Five Reasons You Should Go Sailing in 2020

Five Reasons You Should Go Sailing in 2020
by Molly Winans

Allow me to be the one writer on a February deadline to not discuss valentines, black history, presidents, tax season, or how cold it is. Let’s talk about the five reasons you should go sailing this year. I know, it’s cold—but we’ve agreed not to talk about that. Run with me on this.

Reason number One: You know you want to go sailing… someday. Everyone does, right? Perhaps a few of you get sick on boats. (There are solutions for that. Keep reading.). Most of us feel better on boats than we do on land. We dream of the freedom of casting off our lines with the sun on our faces, the wind in our hair. We have seen all those ads with sleek Ralph Lauren and Nautica models on beautiful wooden boats (so much shinier than real bodies of water would ever allow) sporting their navy cable sweaters and white pants, looking so cool. Note: white pants are the dumbest thing you could ever wear on a boat. But who doesn’t want to look cool? Who doesn’t want to feel cool? Sailing feels cool. This you will learn only by actually sailing. Take my word for it. You know you want to go.

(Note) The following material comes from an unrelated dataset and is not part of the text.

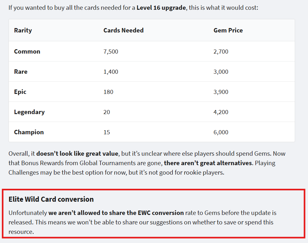Image resolution: width=308 pixels, height=243 pixels.
Task: Click the 3,000 gem price cell
Action: coord(221,72)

Two: It’s not as expensive as you think. All of those magazine images and movies make sailing seem only accessible to the super rich. People who use the word summer as a verb. Snobs who say the words “yachting” and “regatta” through clenched teeth as they order martinis on white terraces. These people do exist—I’m not going to lie to you. The good news is that you can go sailing extensively and joyfully for many years and not hang out with those people at all.

To balance out the “yachtie” rich guy attitudes, there are “regular” folks who sail every weekend via truly affordable community sailing programs and schools. These are the people who welcome new sailors with open arms. Among the community sailing programs worth looking into regionally are DC Sail, Baltimore’s Downtown Sailing Center (DSC), and Sail Nauticus in Norfolk, VA. There are even top-notch and affordable programs for disabled sailors, such as Chesapeake Region Accessible Boating and the adaptable program at the DSC. Sailors of all ages, sizes, shapes, colors, and abilities are welcome.

Three: You will be blown away by the kind, upbeat, sailing-crazy enthusiasm of the people you meet at community sailing programs. You will meet them, go for a sail, have an amazing day, and ask yourself what took you so long to try sailing.

Four: You can come up with excuses all day long—too busy, don’t know how to get started, don’t have anyone to go with, not sure your spouse will like it, need to do yard work. It’s amazing how many excuses we can come up with to avoid something fun. Why do we procrastinate fun? Because change is hard. To wake up, be unsure about what you need to wear on a boat, to drive to a place you have never been, to meet people you don’t know, and to try something new is hard. Yard work is hard, too, but it’s familiar. So you put off fun and mow the lawn instead. Next thing you know, another year has passed, and you still have not gone sailing. Make this your year to embrace the change. Forget the yard. Seize the day.

If you’re that guy who gets seasick, try a Scopalamine patch or over-the-counter drugs such as Bonine or Dramamine. (Ask your doctor first.) They work quite well. So do a number of other solutions, including putting an earplug in one ear. See 50 seasickness solutions by clicking to gcaptain.com/seasickness-ways-tackle.

Reason number five why you should go sailing in 2020: Go because you may not be around for 2021. Gulp. Really? Are we really going to end this column with death talk? Really. It goes hand in hand with taxes. What if. What if you’re not around or able to plan a sailing day next year? Plan it now, before you get all wrapped up in Valentine’s or President’s Day. Before Black History Month ends. Forget the cold. Visit a website, such as one of the community sailing programs or startsailingnow.com. Make a phone inquiry. How nice would it be to end February with a spring sailing plan? You can thank me later.

Molly Winans is the managing editor of SpinSheet, PropTalk, and FishTalk Magazines based in the Eastport section of Annapolis, Maryland.